A Roll of the D.E.C.E.
Can Hollywood go back to the future and reclaim streaming and digital copying of movies? This week they’ll give us all what we haven’t been waiting for. January brings snow and cold as surely as it brings the Consumer Electronics Show back to Las Vegas. This annual gadget fest has become very important because there is usually so little to write about in the recovery week after New Year’s Eve.
A gaggle of Hollywood Studios along with Comcast, Best Buy, and the usual suspects is about to tell us they have a better way for us to watch movies.
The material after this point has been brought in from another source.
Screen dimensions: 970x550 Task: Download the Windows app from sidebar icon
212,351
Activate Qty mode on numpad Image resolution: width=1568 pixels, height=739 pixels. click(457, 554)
D.E.C.E. (Digital Entertainment Content Ecosystem) will let us buy movies and see them on any approved device (yet to be defined) that we like. Amazon already does some of this with DVD+ and Netflix does it with Watch Instantly. But DECE is intended to do it with everything. The theory is that if you give people the choice of how to watch, they will stop pirating movies on the internet and start paying for them. With DECE, you only need to pay once and then you can stream to TV, computer, netbook, smartphone and any future device still unknown in the universe.
DECE is supposed to be an answer to both piracy and price point. The MPAA (Motion Picture Association of America) estimates that between 50 and 80 percent of internet content is illegal. (Bernstein Research calls the size of this estimate “an urban legend”).
The bigger problem is price point. Hollywood complains that iTunes has a monopoly to set prices. This is unfair. Hollywood has a monopoly to set movie ticket prices and DVD prices. This is fair. We’re told the business needs price competition. By this they mean themselves (DECE), but nobody else. When I was producing, I was found of referring to a dusted up old concept as “an idea whose time has came.” DECE may be just that. Perhaps I’m rushing to judgment. Like an executive hearing a pitch, I like to say, “surprise me.”
Meanwhile, at MovieWithMe.com we keep chugging along on our own; searching to bring you the best suggestions for what to watch on any machine you like. Regardless of the delivery system, the story is still all that matters.